Certainly, the legacy of this era continues in a school system abandoned by those who oppose integration, leaving behind a student population that today is only 14% white. Under Mayor Ray Flynn, control of chronically underperforming schools shifted in 1991 from an elected school committee to a panel chosen by the mayor, a change many have denounced as a measure that denies minority parents their rights. . A non-binding question on the city’s ballot on Tuesday asked whether voters should again be allowed to elect its school committee, as voters do in every other city and town in Massachusetts (it looked like it was about to pass ). Ms. Wu supports a hybrid model with a majority of the committee elected by the voters and a number of experts appointed by the mayor.
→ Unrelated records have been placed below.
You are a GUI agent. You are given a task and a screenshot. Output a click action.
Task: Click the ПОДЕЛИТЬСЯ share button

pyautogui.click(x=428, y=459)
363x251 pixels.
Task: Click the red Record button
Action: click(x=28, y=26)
It’s a measure of how much Boston has changed that Ms. Essaibi George, who grew up in the city’s Dorchester neighborhood and taught in public schools, failed in her attempt to label Chicago-born Ms. Wu as an outsider. . Ms. Wu first came to Massachusetts to attend Harvard. A Suffolk University / Boston Globe / NBC 10 poll last month found that 59% of likely voters said they didn’t care that a candidate was born and raised in Boston.

Electing an Asian American woman will not erase the high cost of housing, increased crime or the racial disparities in education, wealth and medical outcomes that persist here, as it does. t is the case in most major American cities. But Ms Wu comes to work with bold plans to tackle gentrification and climate change and to reform the police, many of which are inspired by her former Harvard Law School teacher and mentor, Senator Elizabeth Warren. Some of these ideas that she cannot adopt unilaterally. His proposal to reintroduce rent controls, banned statewide by a vote initiative in 1994, would require approval from the state legislature and Governor Charlie Baker, who would most likely oppose it.

And, despite all the hype about the historic nature of this race – two women of color vying for mayor in a city whose politics have long been dominated by white men – public interest in the campaign was at best. anemic. Many Bostonians did not participate in the election, and the turnout is expected to be no more than 30% of the city’s 442,000 registered voters.

Ms. Wu should not be misled. These home voters will be paying close attention when she takes the oath in two weeks. Politics in Boston may have become more diverse, but it is still the favorite sport for spectators in this city.

Eileen McNamara teaches journalism at Brandeis University. She won a Pulitzer Prize as a columnist for the Boston Globe.